El problema es que la huelga está declarada en todas las sedes del banco a lo largo de Chile, las que están funcionando a media máquina, a ratos o sencillamente no pueden operar. Y el ánimo comenzó a calentarse.

El martes, a Gabriel Olguín se lo llevaron detenido fuerzas especiales por impedir la entrada a una sucursal de Teatinos. Carabineros lo tuvo en la segunda comisaría de Santiago hasta ahora sin un cargo definido y con un enorme hematoma en el antebrazo izquierda, cortesía de un lumazo de la policía. Pero ahí estaba ayer, vuvuzela en mano aportando con el bullicio céntrico.

El otro gran problema, dicen, es que ningún medio de comunicación los ha pescado. O casi ni uno. Los asistentes dicen que fueron equipos de Chilevisión y Meganoticias a grabar lo que hacían y preguntar por sus demandas, pero los mismos periodistas les dijeron que el material sólo iba a quedar archivado y no saldría al aire. “¿Canal 13? Jaja ¿Qué van a venir a preguntar ellos si somos empleados del mismo jefe? Obvio que ni se han aparecido. El tema es que con toda la bulla que hacemos es muy descarado que no vengan”, dice Zapata.

Teletín les hace bullying

A diferencia de la cruzada de 27 horas de amor y los centros para mejorar a niños con discapacidad, la palabra Teletón no saca ninguna sonrisa entre los trabajadores del banco. Dicen que es una pega optativa sólo en el papel, porque en lo práctico lo que sucede es otra cosa. “Un par de semanas antes los jefes comienzan a sobarte la espalda y a preguntarte si ya te inscribiste para hacer turno esos días”, dice uno de los trabajadores.

Sin ánimo de desmerecer la noble intención del programón de Don Francisco y sus amigos, dicen que nadie les paga por lo que hacen esos dos días y que si uno se atreve a decir que no quiere trabajar, queda fuera de la pelea del “bono de gestión” que entregan a fin de año. “Podríamos decir que te hacen bullying si no dices que quieres trabajar para la Teletón”, dice uno de los dirigentes que se pasea por Ahumada a esta hora.

Un cajero, eso sí, cuenta que el turno más penca no lo hacen ellos, sino que los vigilantes de las sucursales. “Ellos tienen que abrir y cerrar después de horas y horas de estar parados en la puerta de las sucursales, al menos nosotros estamos sentados, agrega.

Sapear a los compañeros

Desde el martes, el clima de la huelga legal ha ido subiendo.

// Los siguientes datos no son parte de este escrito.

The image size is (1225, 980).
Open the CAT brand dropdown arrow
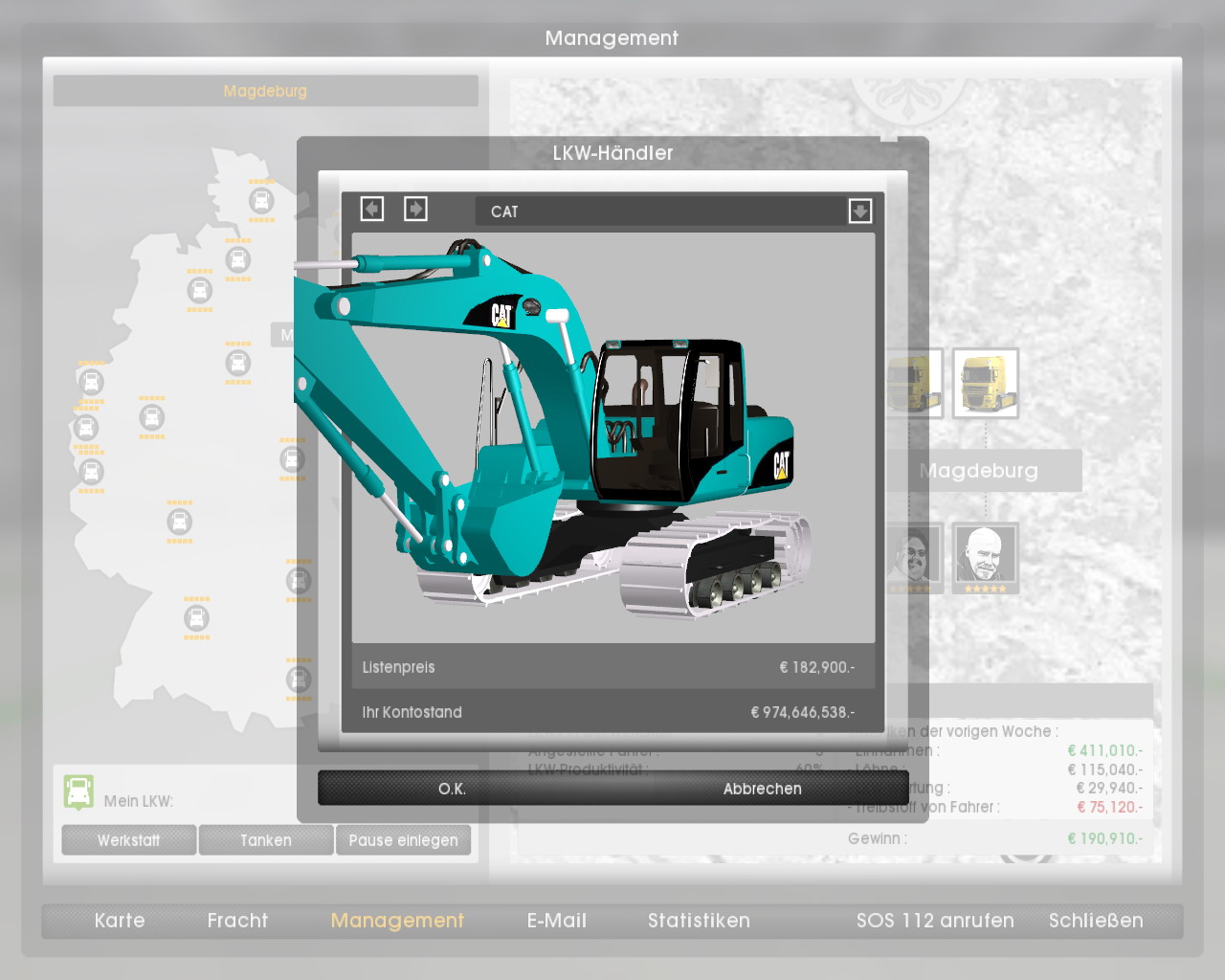[859, 211]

Además del diálogo nulo con los gerentes del banco, los mismos compañeros de trabajo se han enfrentado. Y la entidad, dicen los huelguistas, está aprovechando la situación para “marcar” a los que se toman las sucursales y no dejan trabajar a los demás.

En una circular que envió la empresa a través de su Intranet -una red de Internet a la que ingresan sólo los trabajadores de la compañía-, el banco pide a sus colaboradores “no enfrascarse en disputas y no responder a las provocaciones de las que han sido objeto”, según ellos, por los huelguistas.

Lo grave es que en esa circular (disponible al término de esta nota) se invita a los trabajadores a sapear a sus compañeros de trabajo. “Si tienen fotografías que pueden dejar constancia de los hechos que están ocurriendo, por favor envíenlas al correo electrónico [email protected]”, dice la última frase del documento.

Ante esta situación, fuentes del banco dijeron que esto se trata solamente para informar de los hechos de violencia que ocurran durante el transcurso de la huelga. Sin embargo, los huelguistas rechazan esos supuestos conatos y acusan de querer tomar esa información para luego pasar la cuenta a los trabajadores que están realizando actividades durante la paralización. “Lo máximo que hacemos es impedir que entren a trabajar, pero no nos vamos a poner a pelear con los demás trabajadores. Eso es mentira”, dice Zapata.

Fuera de la pelea, los trabajadores prometen seguir soplando sus vuvuzelas. Ya les pasaron un parte por ruidos molestos, pero ellos seguirán haciendo ruido el tiempo que sea necesario. Se está quedando a dormir un grupo de ellos en pleno Ahumada, fuera de la sede central del banco, y prometen llenar de carpas el paseo peatonal si es necesario. Un huelguista, ex carabinero y compañero de Ripetti en la escuela, promete hacer lo mismo en pleno centro de Santiago si nos los siguen pescando. Todo para lograr el reajuste que la empresa de la familia más rica de Chile no les quiere dar.